In the data below, how many lines contain the word "field"? Answer with the number alone.

Provided records: Begin

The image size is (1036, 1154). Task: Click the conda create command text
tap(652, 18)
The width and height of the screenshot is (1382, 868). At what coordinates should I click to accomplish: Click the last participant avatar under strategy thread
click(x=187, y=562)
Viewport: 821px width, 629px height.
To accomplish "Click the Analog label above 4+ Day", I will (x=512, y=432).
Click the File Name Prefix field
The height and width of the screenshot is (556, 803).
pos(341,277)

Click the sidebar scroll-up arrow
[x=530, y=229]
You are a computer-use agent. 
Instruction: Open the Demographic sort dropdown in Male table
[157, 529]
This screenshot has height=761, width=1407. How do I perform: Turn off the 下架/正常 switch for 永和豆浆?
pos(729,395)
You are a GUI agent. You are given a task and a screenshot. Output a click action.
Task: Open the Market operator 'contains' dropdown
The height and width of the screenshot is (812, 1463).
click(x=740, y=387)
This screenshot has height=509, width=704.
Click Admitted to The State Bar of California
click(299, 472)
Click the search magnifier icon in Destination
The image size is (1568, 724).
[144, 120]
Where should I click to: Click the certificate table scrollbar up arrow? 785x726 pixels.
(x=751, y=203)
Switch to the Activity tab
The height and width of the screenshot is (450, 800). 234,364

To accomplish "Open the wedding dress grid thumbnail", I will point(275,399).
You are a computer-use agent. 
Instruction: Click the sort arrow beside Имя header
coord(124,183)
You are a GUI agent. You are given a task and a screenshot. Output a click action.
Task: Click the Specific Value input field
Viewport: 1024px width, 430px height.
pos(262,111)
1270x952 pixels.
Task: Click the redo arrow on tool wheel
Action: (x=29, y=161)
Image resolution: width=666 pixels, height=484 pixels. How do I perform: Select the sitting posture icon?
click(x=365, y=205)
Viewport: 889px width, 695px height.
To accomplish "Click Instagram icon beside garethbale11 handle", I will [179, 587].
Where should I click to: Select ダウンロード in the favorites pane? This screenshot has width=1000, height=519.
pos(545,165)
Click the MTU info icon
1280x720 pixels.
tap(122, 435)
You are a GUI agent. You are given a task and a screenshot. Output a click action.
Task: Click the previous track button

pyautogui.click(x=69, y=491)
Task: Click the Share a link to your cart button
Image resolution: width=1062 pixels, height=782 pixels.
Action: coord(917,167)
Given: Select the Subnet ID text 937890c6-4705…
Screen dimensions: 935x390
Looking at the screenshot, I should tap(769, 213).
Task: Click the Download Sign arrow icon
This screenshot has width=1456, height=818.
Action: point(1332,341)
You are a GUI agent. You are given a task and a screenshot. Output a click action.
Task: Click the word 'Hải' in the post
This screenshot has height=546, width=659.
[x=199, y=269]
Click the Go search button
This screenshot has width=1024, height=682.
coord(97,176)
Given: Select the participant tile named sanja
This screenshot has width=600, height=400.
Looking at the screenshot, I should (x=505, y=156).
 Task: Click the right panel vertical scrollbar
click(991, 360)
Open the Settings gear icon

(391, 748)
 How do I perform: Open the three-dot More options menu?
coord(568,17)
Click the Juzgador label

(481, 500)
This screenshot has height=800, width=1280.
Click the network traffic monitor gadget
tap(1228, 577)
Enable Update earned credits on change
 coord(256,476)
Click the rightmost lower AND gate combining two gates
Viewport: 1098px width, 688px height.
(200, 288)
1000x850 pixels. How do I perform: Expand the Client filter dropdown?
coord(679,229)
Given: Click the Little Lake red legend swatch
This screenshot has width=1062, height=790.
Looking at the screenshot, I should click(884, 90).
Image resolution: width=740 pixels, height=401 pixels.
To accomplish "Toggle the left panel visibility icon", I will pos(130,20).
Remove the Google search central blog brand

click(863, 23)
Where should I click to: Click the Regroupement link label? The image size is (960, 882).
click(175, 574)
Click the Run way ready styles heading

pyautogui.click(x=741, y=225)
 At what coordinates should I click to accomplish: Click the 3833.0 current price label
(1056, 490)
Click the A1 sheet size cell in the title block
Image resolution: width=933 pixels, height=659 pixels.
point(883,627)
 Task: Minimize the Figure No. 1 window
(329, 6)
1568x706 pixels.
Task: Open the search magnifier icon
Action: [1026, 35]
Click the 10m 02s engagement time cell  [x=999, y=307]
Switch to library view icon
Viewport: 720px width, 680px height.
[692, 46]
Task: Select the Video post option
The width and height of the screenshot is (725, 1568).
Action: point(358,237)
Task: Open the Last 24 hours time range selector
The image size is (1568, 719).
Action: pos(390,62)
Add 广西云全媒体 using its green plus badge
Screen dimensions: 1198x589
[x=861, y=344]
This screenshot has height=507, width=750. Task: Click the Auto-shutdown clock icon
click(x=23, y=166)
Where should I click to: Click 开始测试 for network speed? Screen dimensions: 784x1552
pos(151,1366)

Provided records: End

### Output
2